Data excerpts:
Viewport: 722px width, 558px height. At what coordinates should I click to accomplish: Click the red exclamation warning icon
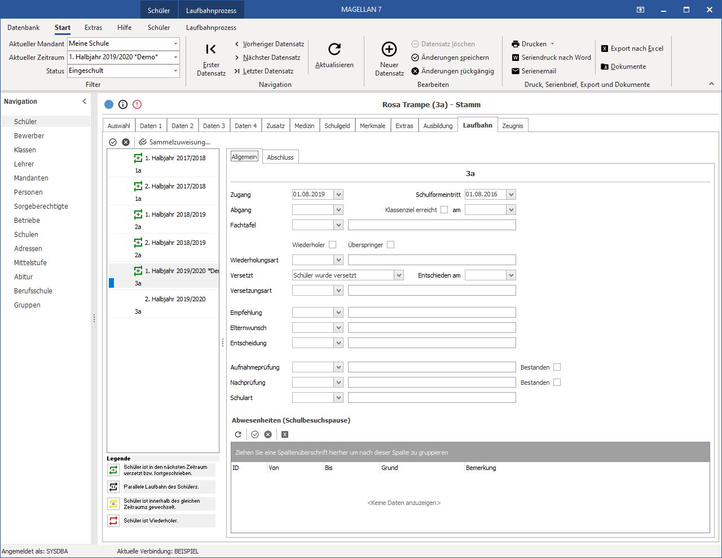[x=137, y=104]
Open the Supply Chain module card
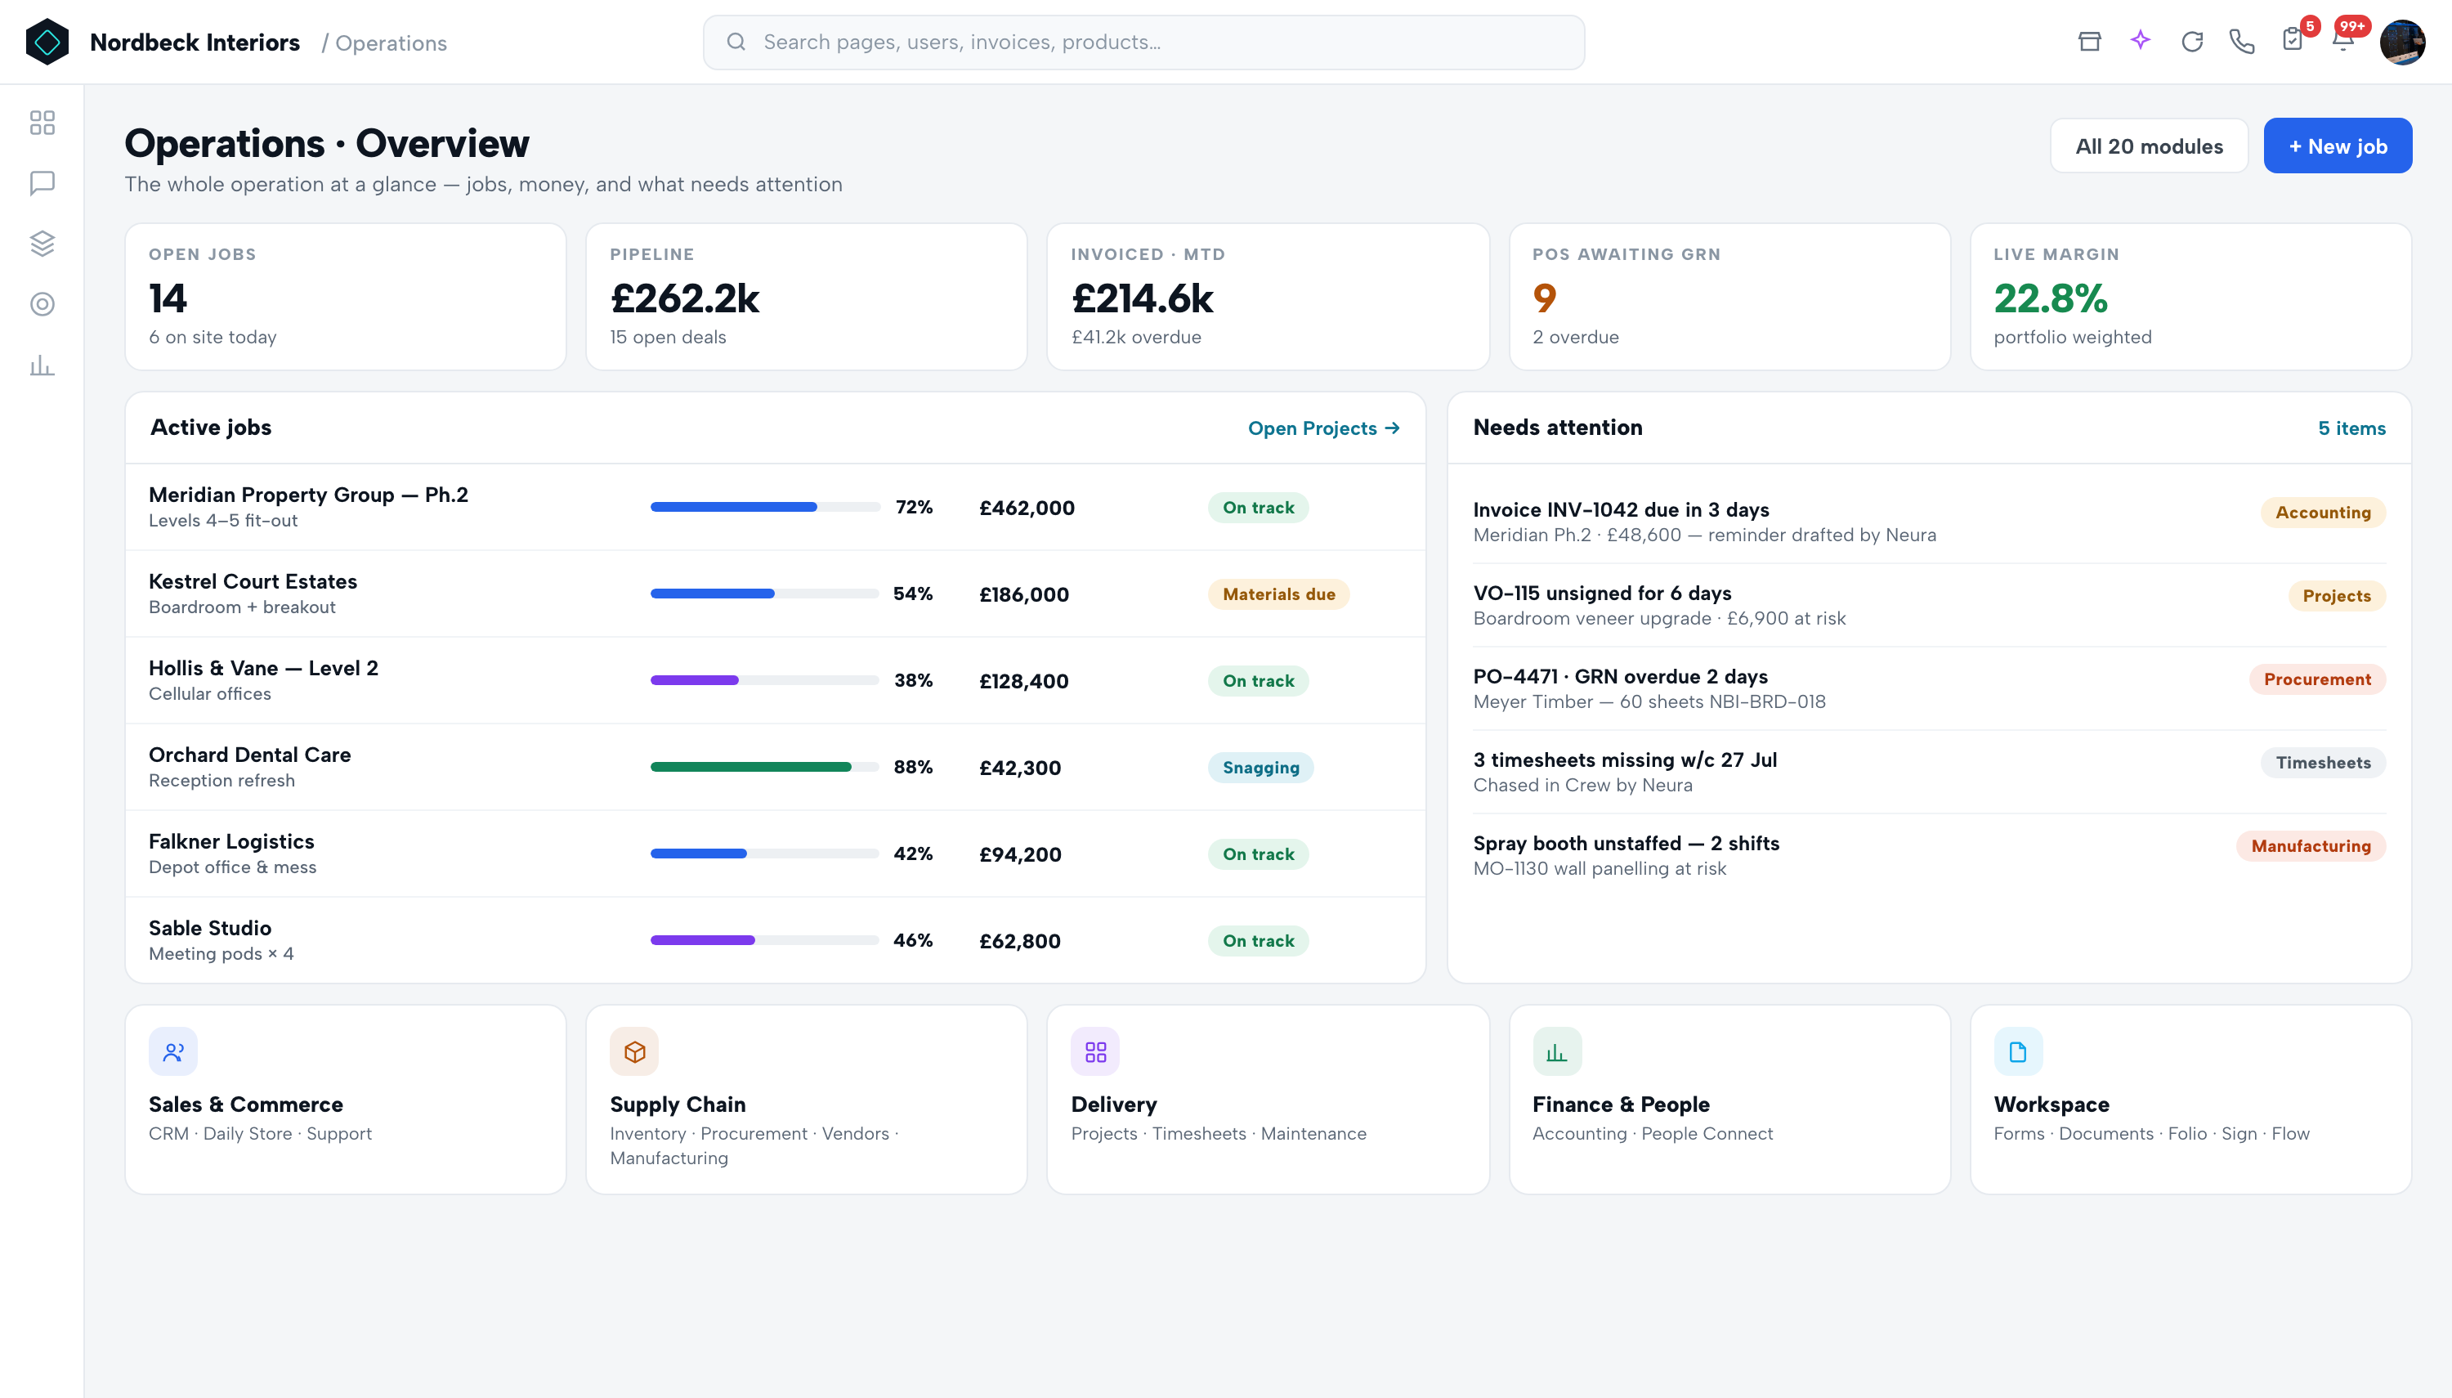Viewport: 2452px width, 1398px height. (806, 1099)
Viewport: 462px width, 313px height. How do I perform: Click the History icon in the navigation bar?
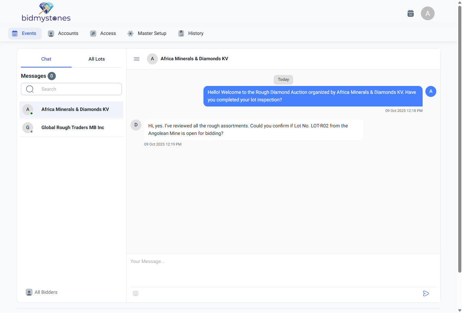point(181,33)
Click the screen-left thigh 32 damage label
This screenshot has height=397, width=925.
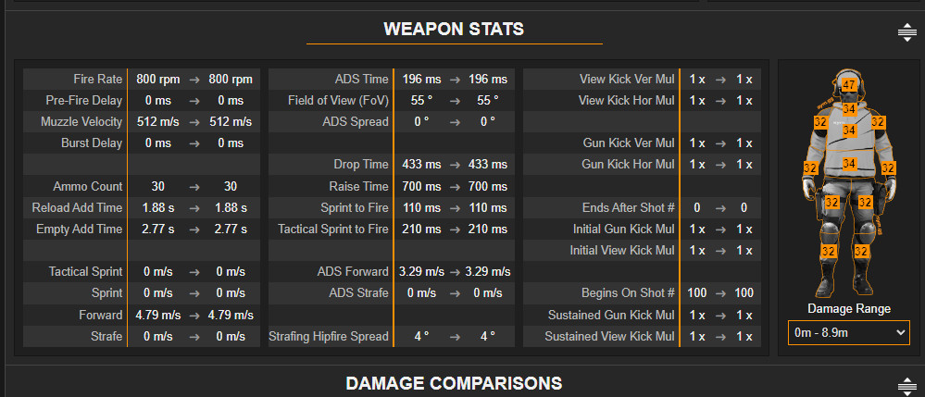point(831,202)
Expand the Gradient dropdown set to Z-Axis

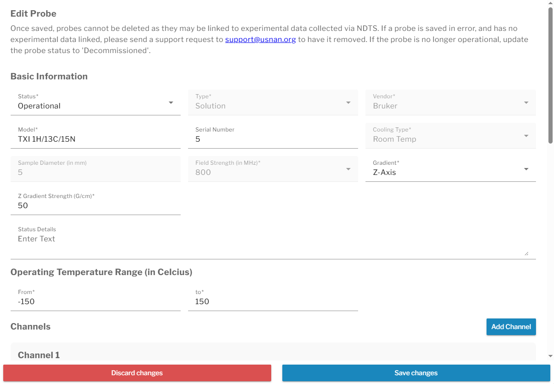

■ WHAT TO DO ■
Your answer is all of the records restated word for word, pictures excluded.

■ TASK OUTPUT ■
Viewport: 722px width, 558px height. At what coordinates should I click to accomplish: Click the red exclamation warning icon
[x=137, y=104]
Open the Supply Chain module card
Viewport: 2452px width, 1398px height. (806, 1099)
Viewport: 462px width, 313px height. How do I perform: Click the History icon in the navigation bar?
point(181,33)
Click the screen-left thigh 32 damage label
This screenshot has height=397, width=925.
point(831,202)
Expand the Gradient dropdown set to Z-Axis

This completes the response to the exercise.